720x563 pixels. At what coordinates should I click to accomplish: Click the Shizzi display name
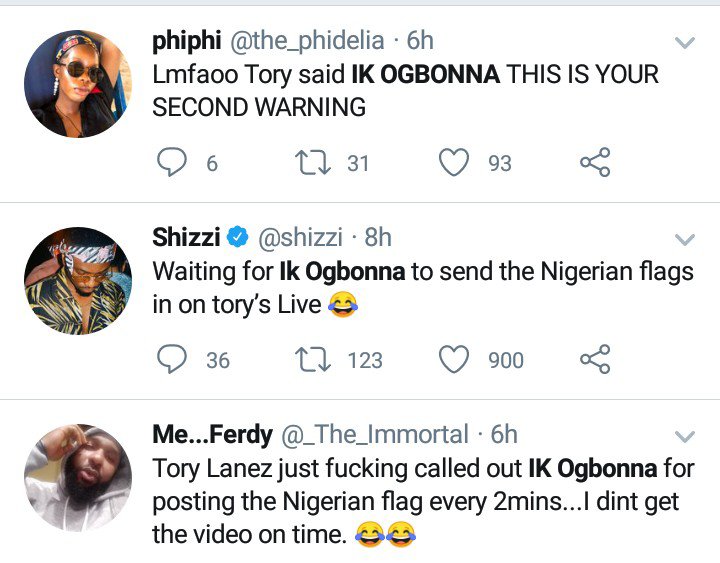click(x=185, y=238)
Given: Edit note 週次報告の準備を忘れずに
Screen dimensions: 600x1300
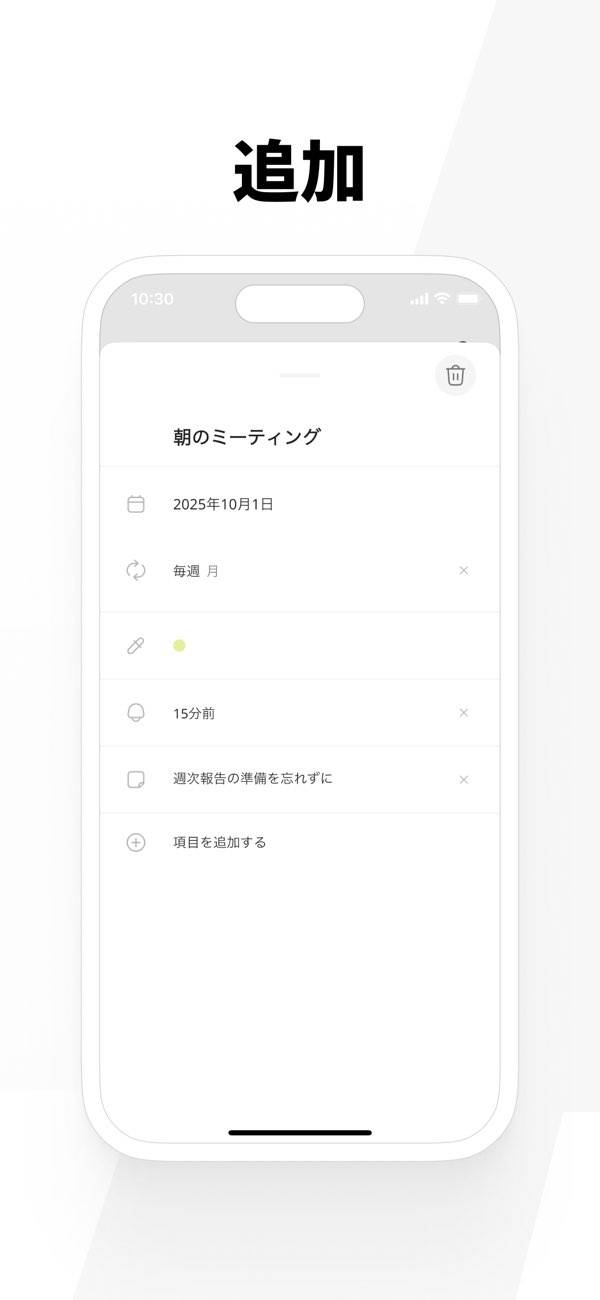Looking at the screenshot, I should coord(252,779).
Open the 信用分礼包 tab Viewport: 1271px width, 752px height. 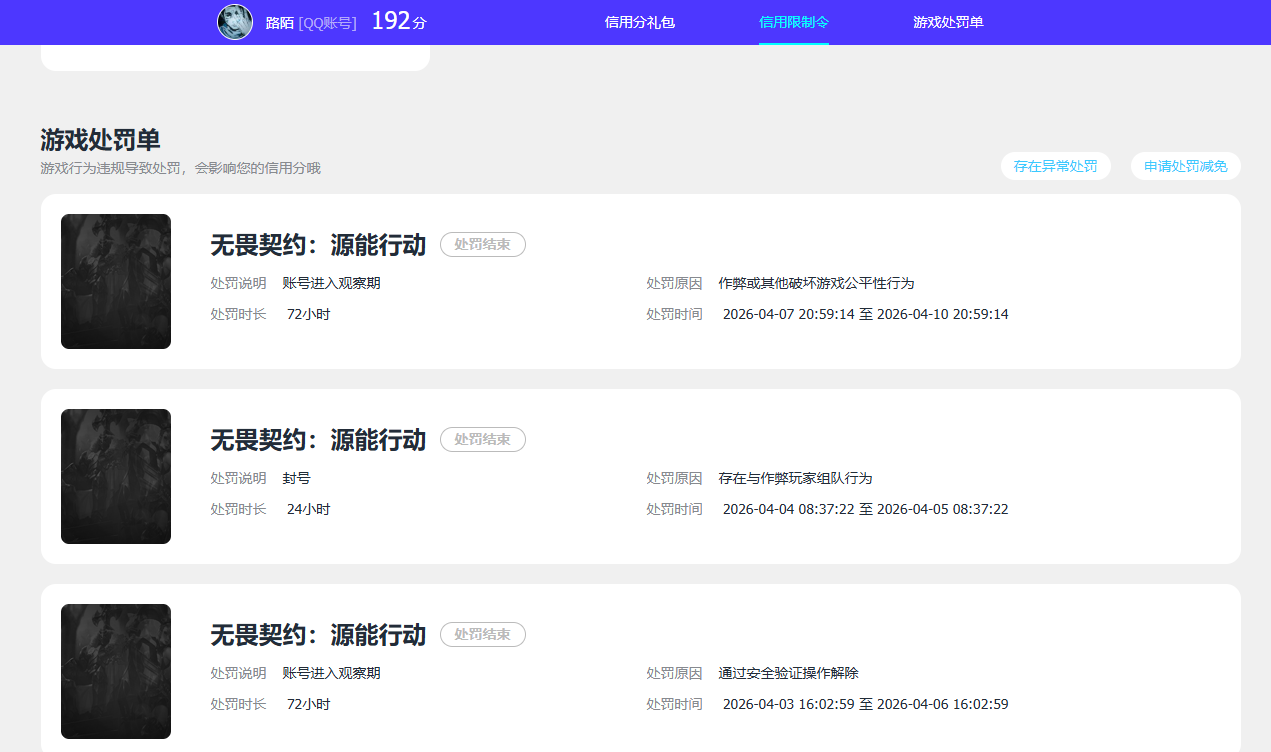[640, 22]
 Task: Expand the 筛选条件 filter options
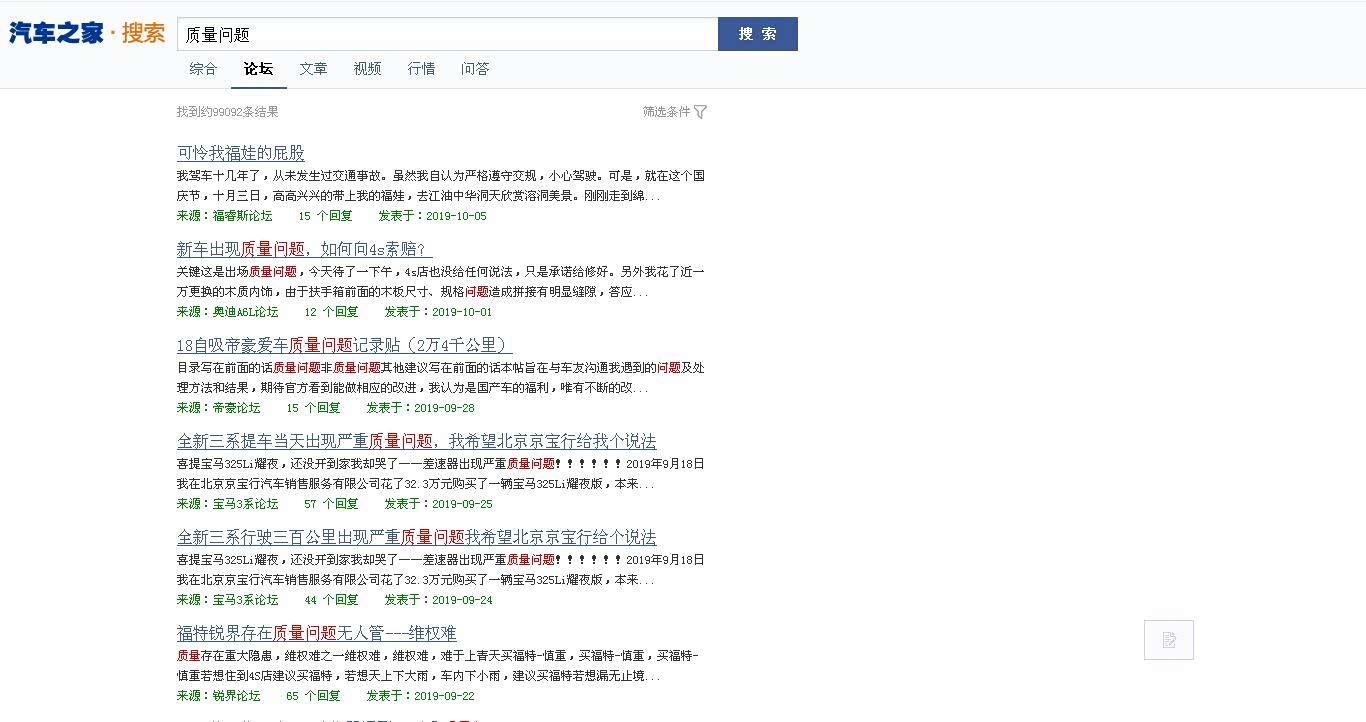click(x=666, y=112)
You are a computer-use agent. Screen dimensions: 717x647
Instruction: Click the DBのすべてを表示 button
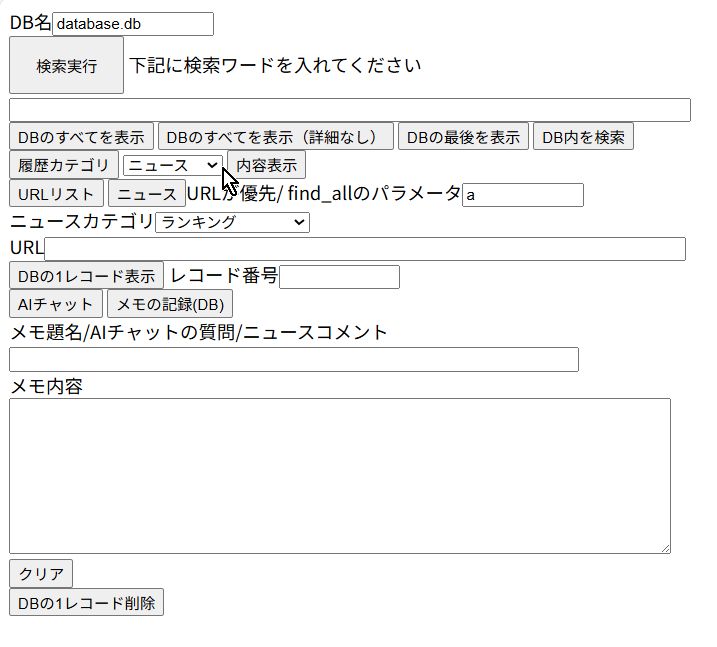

********

▶ _How to complete this task_
Only the lines from the line with "Task: Expand the 筛选条件 filter options" through the end of the entries above, copied exactly and with both ends included, belong in the response; the pictures do not.

▶ _Response_
 Task: Expand the 筛选条件 filter options
click(x=666, y=112)
You are a computer-use agent. Screen dimensions: 717x647
Instruction: Click the DBのすべてを表示 button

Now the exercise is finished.